Estimating Stats?

By infmed, in Game Masters

I'm new to being a GM and was curious about how you all go about handling minion stats in combat. I almost never have any of the book stats in front of me, as I'd like to avoid game stoppage as much as I can to keep things moving as opposed to flipping through ten source books for the right page. Until now I've just been "eyeballing" how tough/strong the minions I'm throwing at the PCs are, just briefly flipping through the books for a vague point of reference when things inevitably go off the rails. Am I breaking/ruining the game like this? I don't change what I've decided on once fighting starts in an effort to keep things fair, but should I invest more effort into learning the real stats behind minions and elites? Or is it considered acceptable form to make a ballpark estimate on their strength/abilities? Regardless, I've ordered the card packs for our next session this week to make things easier.

The cards are a nice utility. I know a few custom sheets exist for filling out your own adversary pieces if there doesn't exist a card you need.

Generally, minions and low-level rivals only have ranks in characteristics/skills and talents you intend them to use regularly. So street gangsters that only try to bash the players faces in with a pipe only need Brawn 2-3 and Melee. You might throw in a rank or so of Fearsome or Intimidating, or Adversary if needed.

So if the party is confronted with two minion groups of three and a rival or two with only the intention of killing the party, they only need weapons, the weapon skill, and the characteristic. The rival might be slightly better than the minions (a point higher of Agility, or similar) and some talents if needed.
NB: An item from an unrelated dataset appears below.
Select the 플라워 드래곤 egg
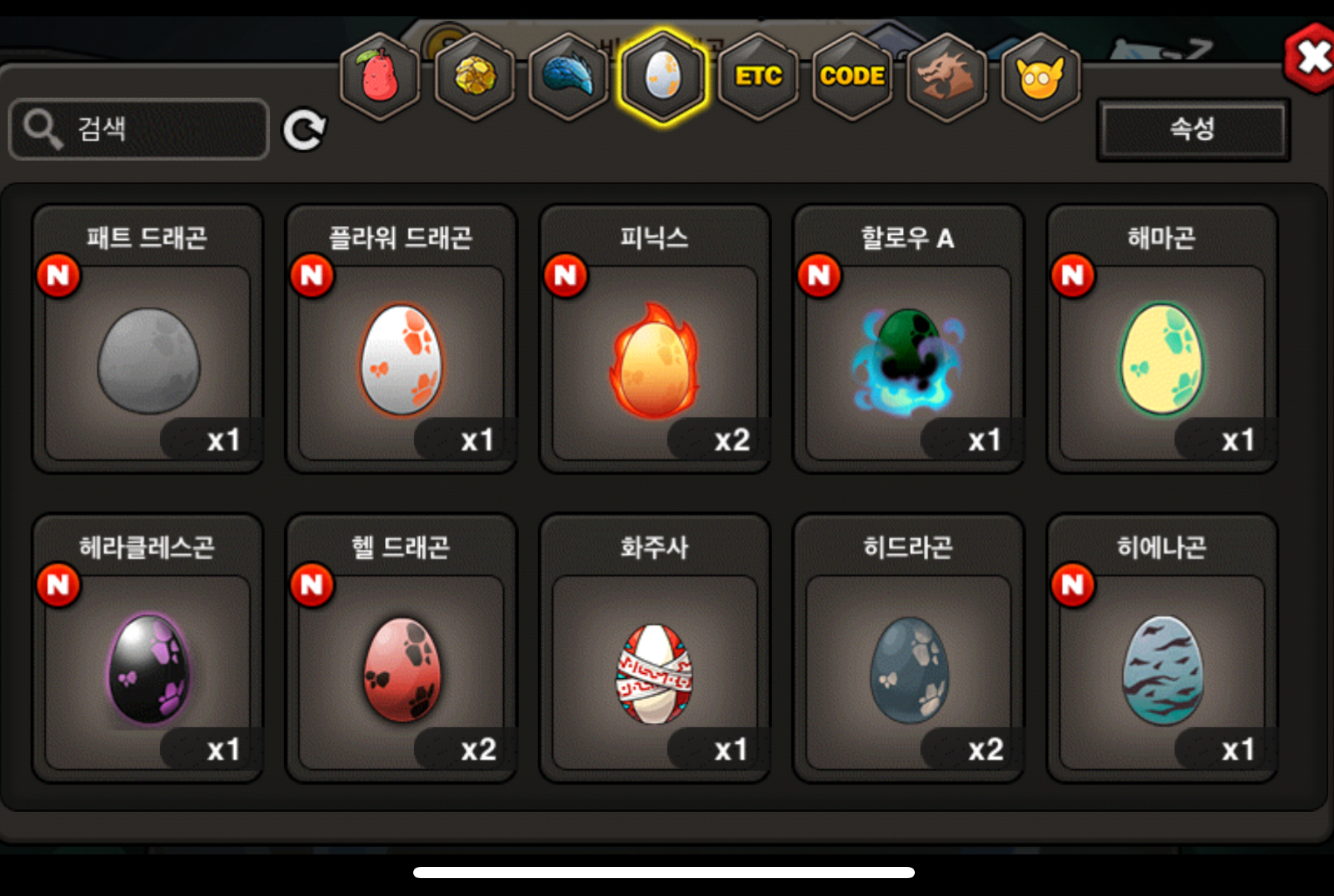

So what you're doing sounds fine if you need a quick a enemy group. A lot of the adversaries in the books (like stormies) offer a selection of different weapons and gear for a GM to use (like stormies using rifles, or repeating blasters, or grenades).

Personally, I'm bad with coming up with most things off the top of my head (or at least I think I am), so I pre-stat out everything the players might encounter. I use obsidian portal's GM-only section to track it all, so all I need to do when pulling out a character or minion group is reference the page I've made for them on there. Obviously, that takes a lot of prep and isn't going to be everyone's cup of tea, it's just how I like to do it and there is a little OCD part of my brain that likes doing it :) . I can provide some examples if that would be helpful.

I have a deck of cards I found on this forums with all NPCs from the core books. Before a session or chapter, I make a custom deck of stuff that fits the adventure plus additional NPCs they may found on the context of the adventure, and use that.

If I need something else, I use the card that looks most like what I had in mind and play with the numbers/equipment a little bit on my mind.

If I really can't find anything similar to what I'm looking for, I use OggDude's GM Tools to make a custom template.

I use Oggdudes GM tools to print out stat blocks for my own made Minions, Rivals or Nemeses very helpful.

On the fly is fine! Saves on session prep time. If they take a particular liking to an NPC you can always expand on them after the session.

If the NPC's are planed and intended to have skills/talents that take advantage of the environment then obviously pre-planing is much easier.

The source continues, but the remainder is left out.